The bacteria Escherichia coli, mostly associated with fecal sources, has been used as a marker organism for years to detect contamination of water and foods with undesirable and pathogenic organisms. By itself E.coli is a harmless organism not known to pose any serious hazard to humans. Emergence of the virulent form of this species E. coli 0157:H7 changed the food safety scenario dramatically and it is one of the most dreaded pathogens by the food industry. Major focus was directed to make food products including fresh produce free from contamination by this strain through rigid and elaborate quality control procedures in the organized food industry. While tons of information has been generated during the last one decade on E.coli 015:H7, emergence of other virulent strains of this organism did not catch the attention of food safety experts till the recent episode in the US involving them tainting lettuce causing some damage.

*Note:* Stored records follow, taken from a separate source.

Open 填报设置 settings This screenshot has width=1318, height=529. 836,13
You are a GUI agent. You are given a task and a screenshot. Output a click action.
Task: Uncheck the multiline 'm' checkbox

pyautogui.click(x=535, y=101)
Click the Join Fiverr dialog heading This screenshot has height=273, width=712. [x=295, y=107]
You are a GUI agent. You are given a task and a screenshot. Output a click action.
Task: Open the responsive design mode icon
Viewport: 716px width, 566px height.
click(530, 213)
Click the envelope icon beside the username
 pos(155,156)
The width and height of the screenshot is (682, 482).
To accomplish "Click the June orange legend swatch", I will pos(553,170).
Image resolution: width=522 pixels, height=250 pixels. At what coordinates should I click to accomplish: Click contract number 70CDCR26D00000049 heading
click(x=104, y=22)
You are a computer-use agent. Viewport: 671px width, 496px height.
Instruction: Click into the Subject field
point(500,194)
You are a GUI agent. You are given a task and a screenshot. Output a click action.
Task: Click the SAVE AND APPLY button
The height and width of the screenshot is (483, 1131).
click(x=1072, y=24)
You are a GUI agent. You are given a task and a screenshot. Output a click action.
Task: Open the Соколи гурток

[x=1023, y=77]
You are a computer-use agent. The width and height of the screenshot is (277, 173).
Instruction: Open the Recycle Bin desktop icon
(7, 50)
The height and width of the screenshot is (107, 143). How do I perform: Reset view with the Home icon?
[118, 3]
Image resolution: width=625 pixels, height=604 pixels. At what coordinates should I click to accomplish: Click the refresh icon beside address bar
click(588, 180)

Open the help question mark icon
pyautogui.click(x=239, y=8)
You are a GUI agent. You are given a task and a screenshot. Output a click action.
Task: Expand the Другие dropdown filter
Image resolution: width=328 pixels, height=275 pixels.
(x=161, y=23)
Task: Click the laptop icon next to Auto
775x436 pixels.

"But as everyone focused on controlling that particular bacterium, known as E. coli O157:H7, the six rarer strains of toxic E. coli were largely ignored.Collectively, those other strains are now emerging as a serious threat to food safety. In April, romaine lettuce tainted with one of them sickened at least 26 people in five states, including three teenagers who suffered kidney failure. Although the federal government and the beef and produce industries have known about the risk posed by these other dangerous bacteria for years, regulators have taken few concrete steps to directly address it or even measure the scope of the problem.For three years, the United States Department of Agriculture has been considering whether to make it illegal to sell ground beef tainted with the six lesser-known E. coli strains, which would give them the same outlaw status as their more famous cousin. The meat industry has resisted the idea, arguing that it takes other steps to keep E. coli out of the beef supply and that no outbreak involving the rarer strains has been definitively tied to beef".

As comprehensive information on these new virulent strains is not available, regulators and the industry are in a fix regarding the need for making processing regimes more stringent to eliminate any risk posed by these microorganisms in meat products and refrigerated fresh produce. Meat industry is especially vulnerable because of innumerable past instances of meat contamination involving E.coli 015:H7 but it seems the industry is satisfied with the existing processing schedules that can also destroy other virulent strains. Probably this needs verification and confirmation by the safety authorities.